Il punto, però, è che le imprese italiane -come ha sottolineato Lea Zicchino di Prometeia- sono troppo piccole (45% di PMI contro, per esempio, il 35% della Germaniadove, tra l’altro i parametri di grandezza sono diversi di quelli italiani, che prevedono un massimo di 250 dipendenti e 50 milioni di fatturato annuo). Inoltre, ci sono problemi di ricambio generazionale nella proprietà. Che fare? “Bisogna far crescere i migliori” – ha detto- anche se stanno aumentando i rischi geopolitici ed aumenta l’incertezza a causa del montante protezionismo USA. “Le imprese dovranno investire nel proprio capitale tecnologico” – ha proseguito-utilizzando al meglio i nuovi strumenti di investimento che stanno emergendo, accettando la quotazione in Borsa, adottando un approccio più dinamico al mercato dei capitali.

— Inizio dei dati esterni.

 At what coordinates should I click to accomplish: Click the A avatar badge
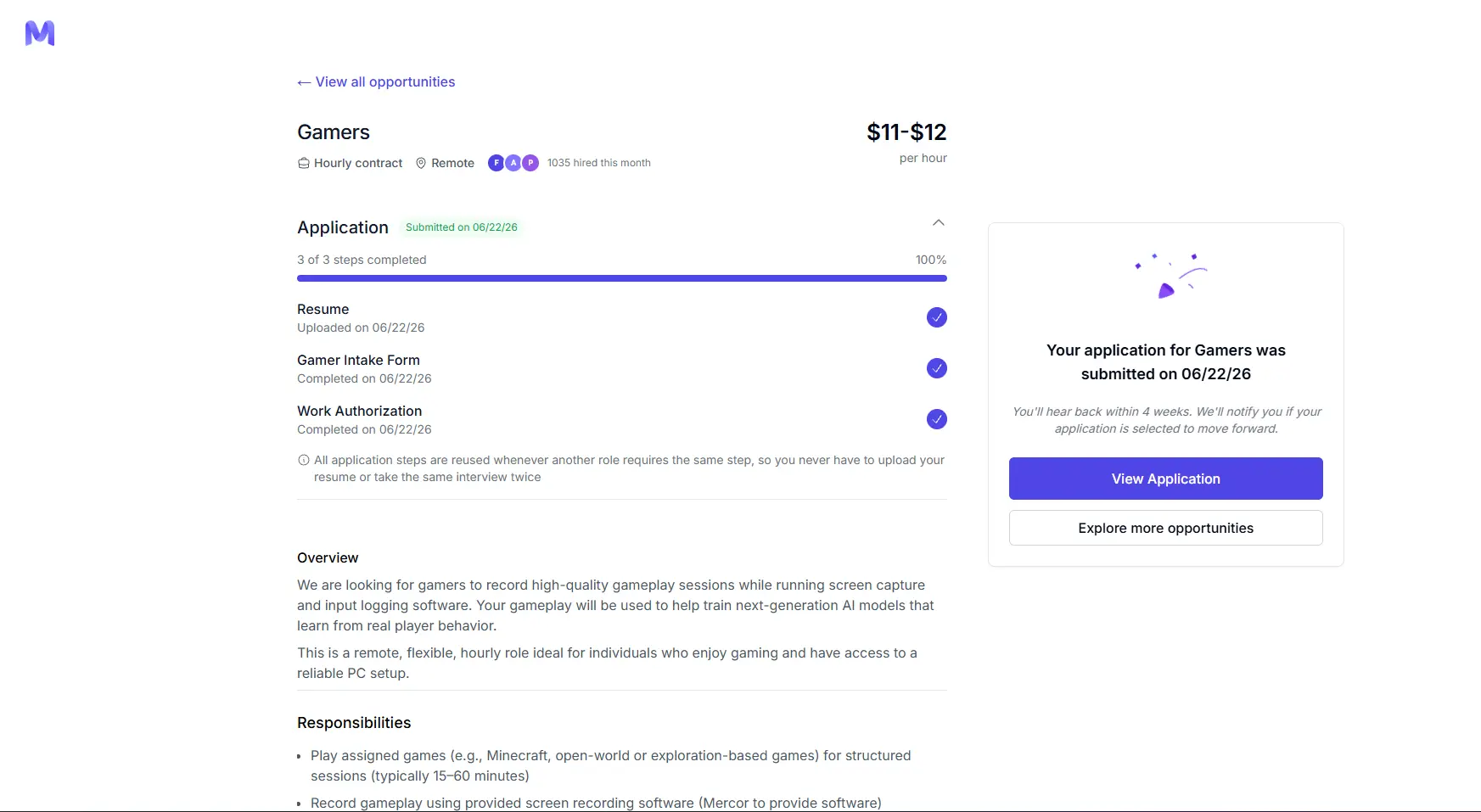coord(513,163)
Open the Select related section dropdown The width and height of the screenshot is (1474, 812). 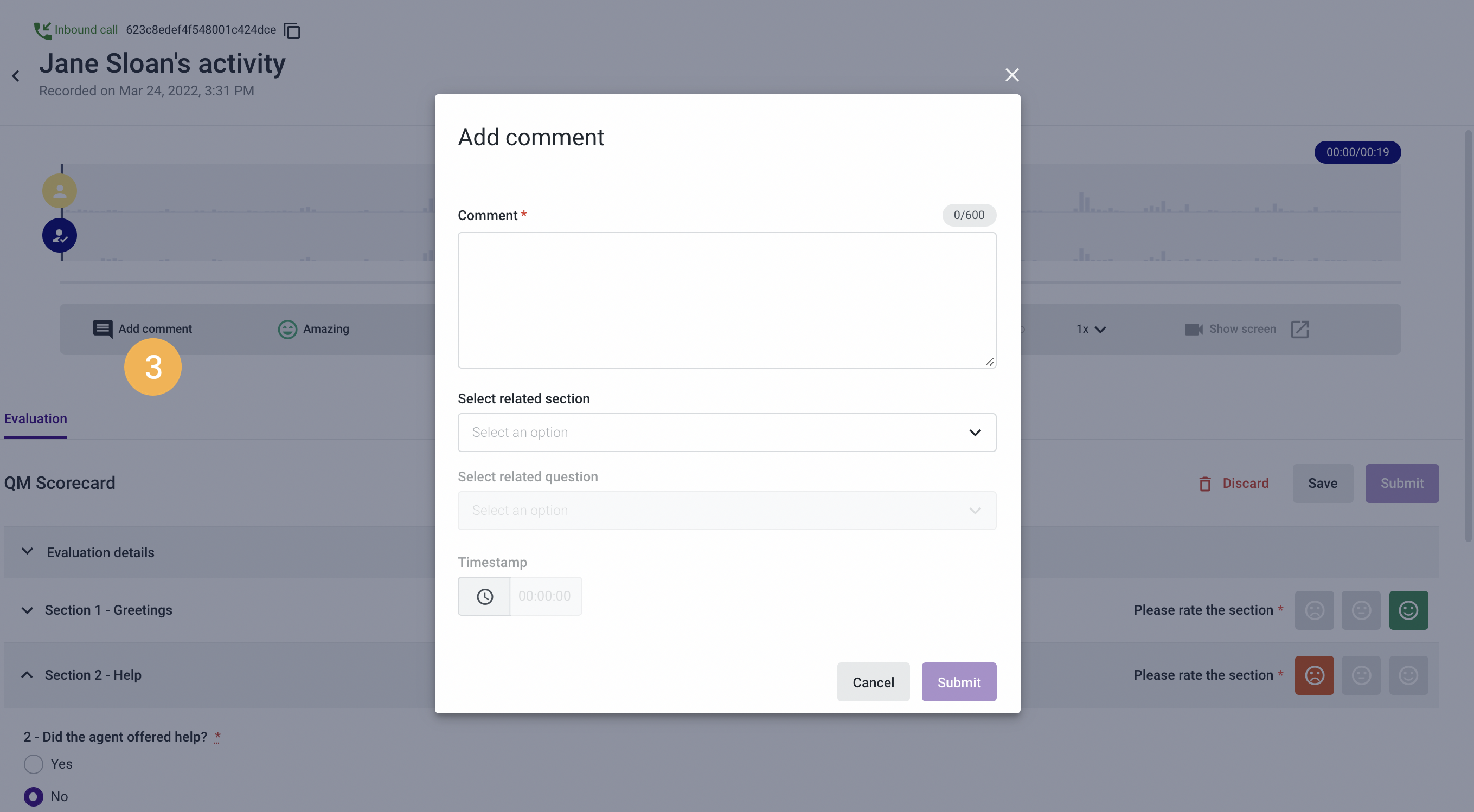[x=727, y=433]
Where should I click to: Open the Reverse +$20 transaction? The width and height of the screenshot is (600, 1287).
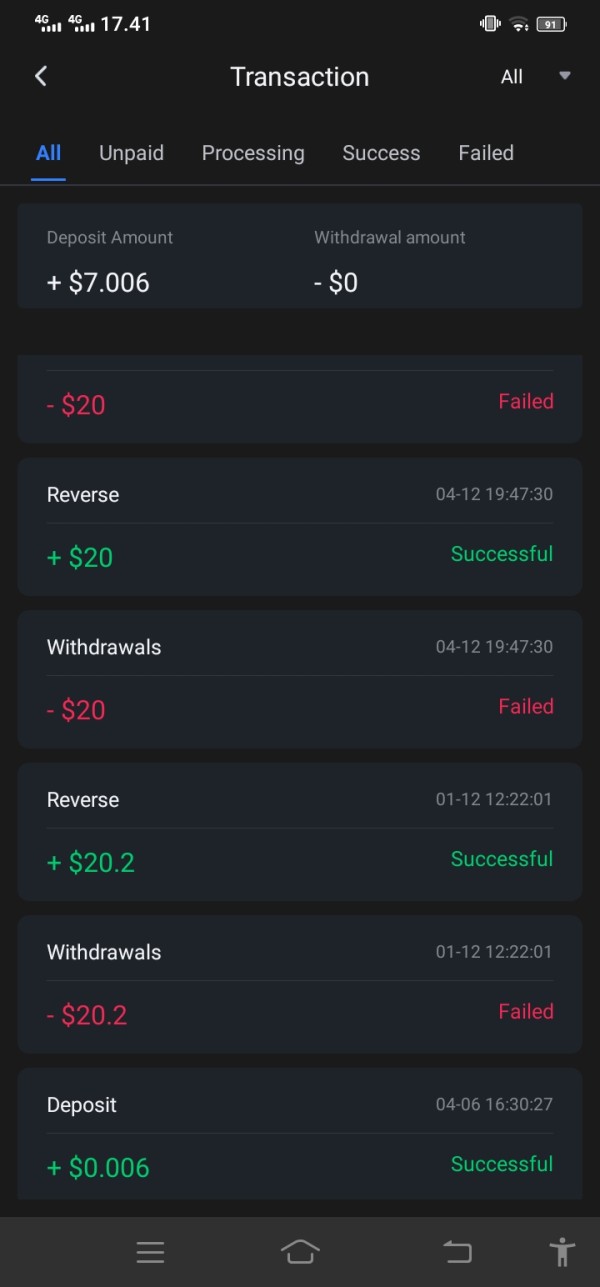(300, 527)
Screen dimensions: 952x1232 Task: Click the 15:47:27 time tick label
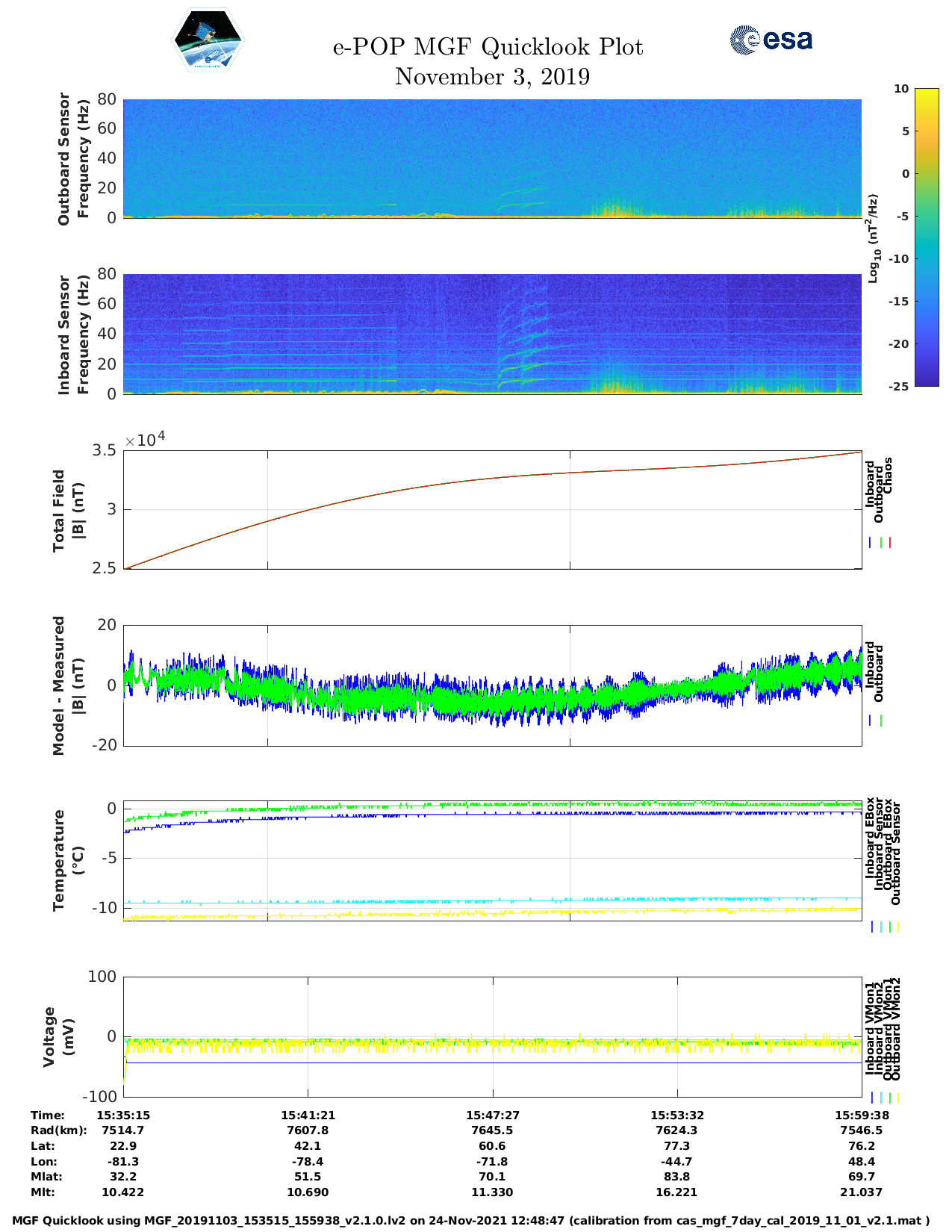[492, 1115]
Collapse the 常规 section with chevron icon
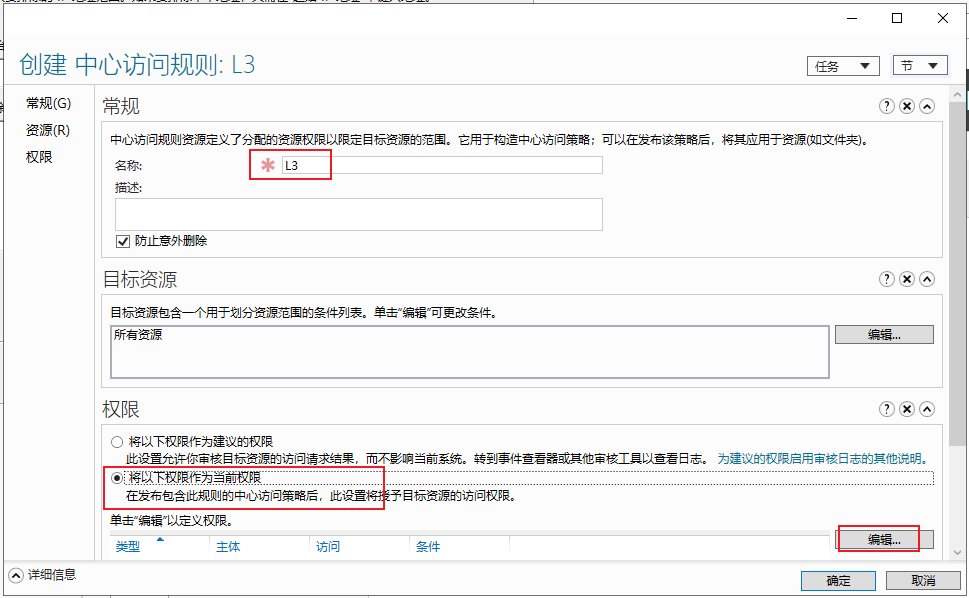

Piccolo è bello, si diceva una volta. “Questo non è più attuale”, ha smentito il presidente della piccola industria di Confindustria, Carlo Robiglio. In Italia il 97,3% delle PMI è sotto i 50 milioni di euro di fatturato. Abbiamo dei punti di forza, siamo il secondo paese manifatturiero inEuropa ed il made in Italy (“che ha le sue radici nelle botteghe rinascimentali”) è richiestissimo. Le piccole imprese italiane, accettando il cambiamento,  devono avere l’obiettivo di crescere, non solo come fatturato, ma anche in termini di mercato, formazione, innovazione, finanziamento ed investimento.  Soprattutto, ha avvertito Angelo Tantazzi, presidente di Prometeia, diventa sempre più stringente “attuare cambiamenti nella struttura finanziaria delle imprese” tenendo conto che l’economia italiana dipende molto dal contesto europeo, specialmente centro-orientale e che sono in atto imponenti processi di trasformazione economica globale. Il mondo della finanza è pronto a sostenere le imprese in questi cambiamenti. “I tempi sono maturi per una accelerazione”, ha sostenuto Barbara Lunghi, Primary market manager di Borsa italiana, “La cultura dell’equity in Italia si sta modificando, ma non con i ritmi che vorremmo”. Per dire, ad oggi i Pir coprono solo lo 0,9% del Pil. Ma bisogna essere ottimisti, guardare avanti. Tutto sommato, ha detto Fabio Pigorini, Amministratore delegato di IntermonteSim, “è la prima volta che in Italia si crea capitale per le PMI, soprattutto in un’ ottica di quotazione”. Purchè, il contesto geo politico e l’incertezza politicainterna  non vengano a scompaginare queste prospettive.